WGRK-FM
- Greensburg, Kentucky; United States;
- Broadcast area: Campbellsville, Kentucky
- Frequency: 105.7 MHz
- Branding: K-Country 105.7

Programming
- Format: Country music
- Affiliations: ABC News Radio Green County High School

Ownership
- Owner: Forcht Broadcasting; (Tri-County Radio Broadcasting Corp.);
- Sister stations: WAIN, WAIN-FM, WCKQ, WTCO

History
- First air date: 1977
- Former call signs: WGRK (1978–1979)
- Call sign meaning: GReensburg, Kentucky

Technical information
- Licensing authority: FCC
- Facility ID: 69852
- Class: A
- ERP: 5,100 watts
- HAAT: 109 meters
- Transmitter coordinates: 37°15′34″N 85°30′57″W﻿ / ﻿37.25944°N 85.51583°W

Links
- Public license information: Public file; LMS;
- Webcast: Listen Live
- Website: kcountry1057.com

= WGRK-FM =

WGRK-FM (105.7 MHz) is a gold based country music–formatted radio station licensed to Greensburg, Kentucky, United States, and also serving Campbellsville, Kentucky. The station is owned by Forcht Broadcasting as part of a triopoly with Campbellsville–licensed rock music station WTCO (1450 AM) and Campbellsville-licensed CHR/Top 40 station WCKQ (104.1 FM). All three stations share studios on KY 323 (Friendship Pike Road) near US 68 on the southwest side of Campbellsville, while its transmitter facilities are located off Buckner Hill Road just west of Greensburg.

==History==
The station went on the air in 1977, as an FM companion to the local AM station WGRK (1540 kHz). The station initially broadcast at 103.1 FM. Owned by Mike Wilson, both stations simulcast the same format centered around a mix of rock and country music. In 1987, Wilson split the stations' programming, with the FM station focusing solely on country music, with the AM moving to a syndicated classic hits format.
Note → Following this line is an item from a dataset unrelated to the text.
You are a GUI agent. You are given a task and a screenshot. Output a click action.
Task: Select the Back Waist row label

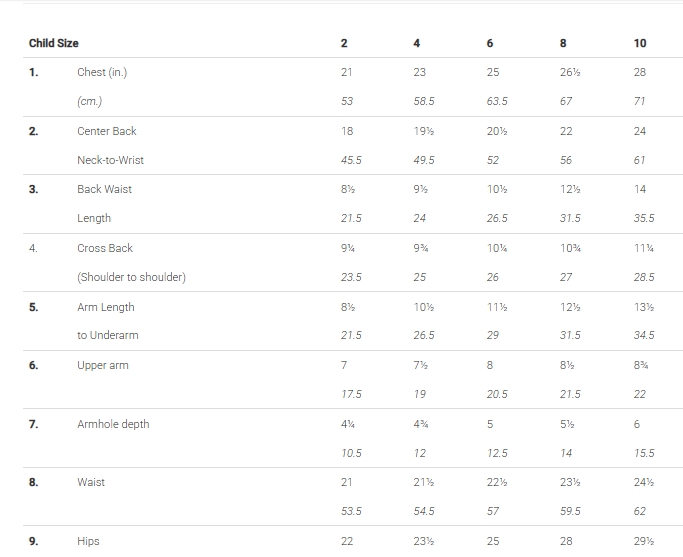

In 1997, WGRK-FM made a frequency change up to 105.7 MHz. The station would come to be acquired by Commonwealth Broadcasting, making it a sister station to Campbellsville's WTCO (1450 AM) and WCKQ (104.1 FM). All three stations would be sold in 2014 to Forcht Broadcasting, owners of the WAIN stations in nearby Columbia, Kentucky. WGRK-AM would be excluded, and shut down in 2018.

==Programming==
WGRK-FM airs several local programs on weekdays as part of its country music format. The station broadcasts a morning show hosted by Austin Armstrong from 6–10 a.m. WGRK also features two afternoon shows: Cha from 1–3 and Catfish Hunter from 3 p.m. onwards.